Nixon’s angry reaction to the news, apparently first received in a phone call from Rebozo, was quoted by a member of the White House staff. Haig confirmed in an interview that he discussed the Cox probe with Nixon and that the president said it was “a perfect illustration” of how Cox was out to get him.

Richardson told the Senate Judiciary Committee that Haig called him on October 18 and said that Nixon “didn’t see what Mr. Cox’s charter had to do with the activities of Mr. Rebozo.” Haig confirmed in Senate Watergate Committee testimony that after talking with Nixon he called Richardson: “I may have expressed this as being of presidential concern and I’m sure if I did I would have had reason to know … because he specifically told me so.”

Secret Service records obtained from the National Archives show that Rebozo arrived at the White House October 19 and stayed there through October 20 as a “house guest,” meeting with the president at least twice in his office, and, according to a member of the staff, he spent “considerable time” alone with Nixon at night.

Haig testified that when he was with the president in Key Biscayne he had “invariably” heard both Nixon and Rebozo complain about the “unfair and unjust persecution” of Rebozo over the Hughes money.

“There’s no doubt that the tapes were the big issue,” said a senior White House aide, “but there’s also no doubt in my mind that Nixon’s anger over the Hughes investigation, and quite possibly his fear that it would lead to a broader investigation that would uncover the entire Rebozo slush fund, was a real flash-point in the whole Cox affair. I think it pushed him over the edge.”

Hughes was indicted in the Air West deal on December 27, 1973. Maheu and Davis were named co-defendants.

The scene of Davis dumping the Rebozo $100,000 in front of Senator Ervin was described by a member of the committee staff who was present.

One of the Mormons confirmed that Hughes was never told that his secret papers were stolen in the Romaine break-in, and the memos Hughes dictated in the aftermath of the burglary make it clear that he was not aware they were missing.

CIA documents obtained through the Freedom of Information Act show that Gay told the Agency on July 2, 1974, that the Glomar document was missing and presumed stolen. Colby confirmed his meeting with Nixon in an interview.

Haig’s call to Nixon informing him of the Supreme Court decision about the tapes was described by Nixon in his memoirs (RN, vol. 2, p. 640).

The suppressed Senate Watergate Committee staff report on the Hughes connection to Watergate was obtained from one of the staff investigators who wrote it. The chief minority counsel, Fred Thompson, apparently first proposed deleting it from the committee’s final report, and Senator Ervin quickly agreed. One of the senators said in a background interview that none of his colleagues, Republican or Democrat, wanted it published. “Too many guilty bystanders would have been hurt,” he remarked, “and after two years of Watergate I don’t think anyone was ready to accept such a small price tag.”

Haldeman’s conclusion that the Hughes connection triggered Watergate was stated in The Ends of Power (pp. 19–20) and confirmed in a series of interviews.
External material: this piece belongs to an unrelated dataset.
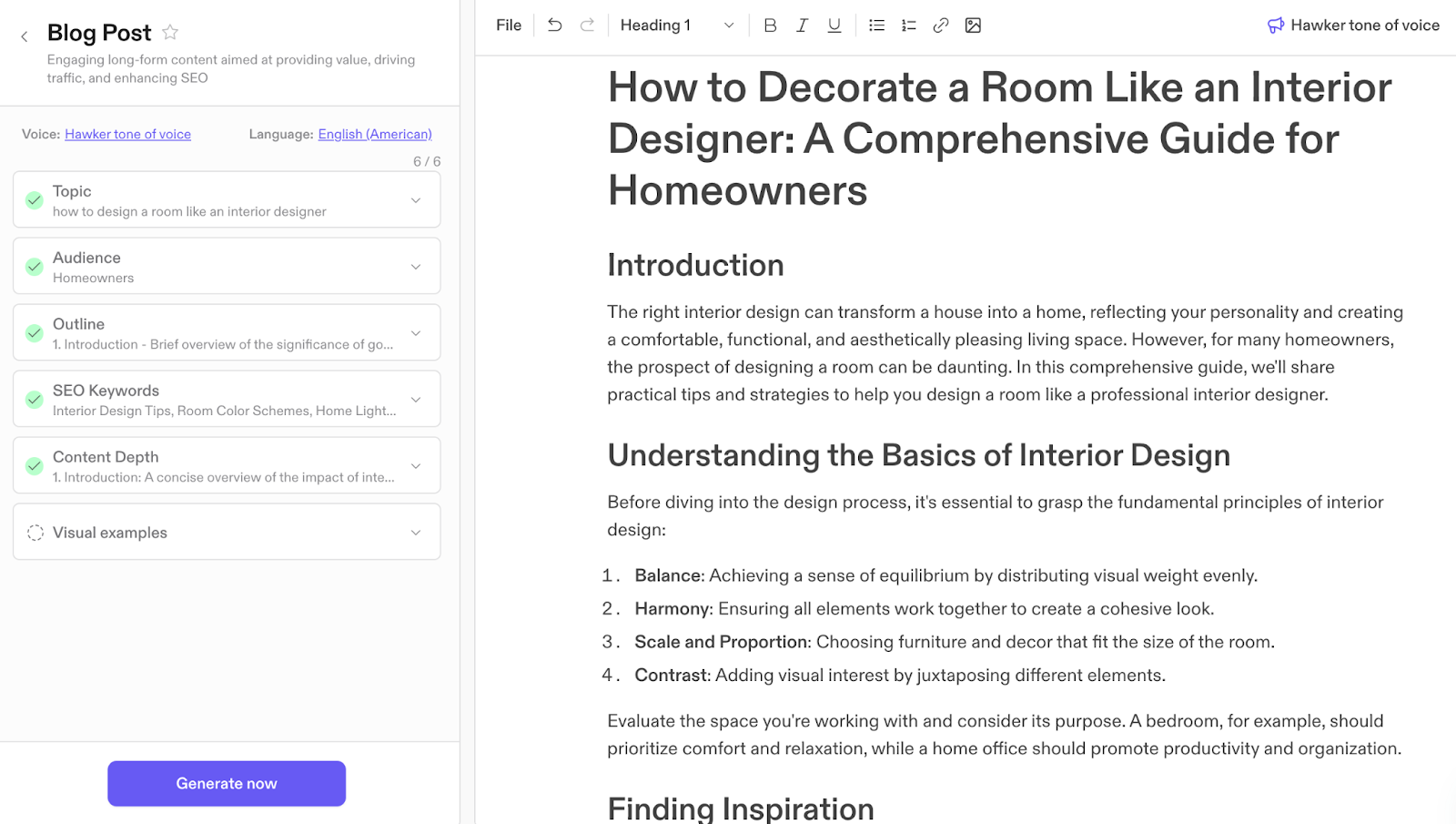
Task: Click the green checkmark beside Audience
Action: coord(34,266)
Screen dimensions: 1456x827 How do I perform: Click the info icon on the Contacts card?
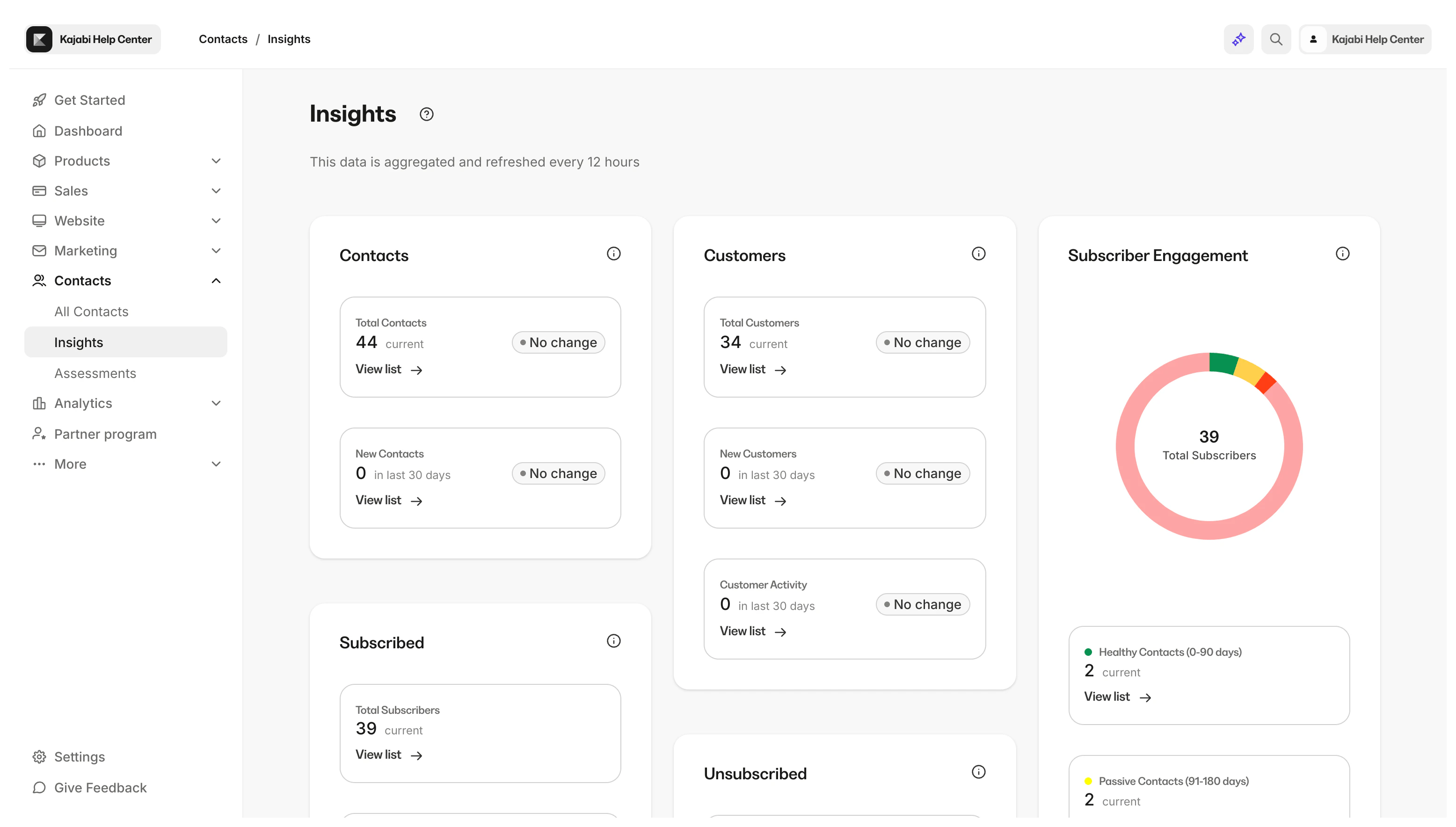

In fact, every top Nixon aide who has publicly expressed an opinion on the cause of the break-in agrees that the Hughes-Nixon-O’Brien triangle lay behind it. It is also the thesis of Dean’s Blind Ambition (Simon & Schuster, 1976) and Colson said in an interview: “I’ve always believed that the real motive behind the Watergate break-in was to get dirt on Larry O’Brien, who was drawing a retainer from Hughes. Beneath it all we’ll find some day that the real motive was Hughes.”

Colby’s discussion of the Romaine-Glomar link was quoted in CIA records obtained through the Freedom of Information Act.

The Senate Intelligence Committee’s probe of possible Hughes links to Nixon, the Mob, and the CIA was reported in part by the New York Times on March 26, 1975, and further confirmed by a staff investigator.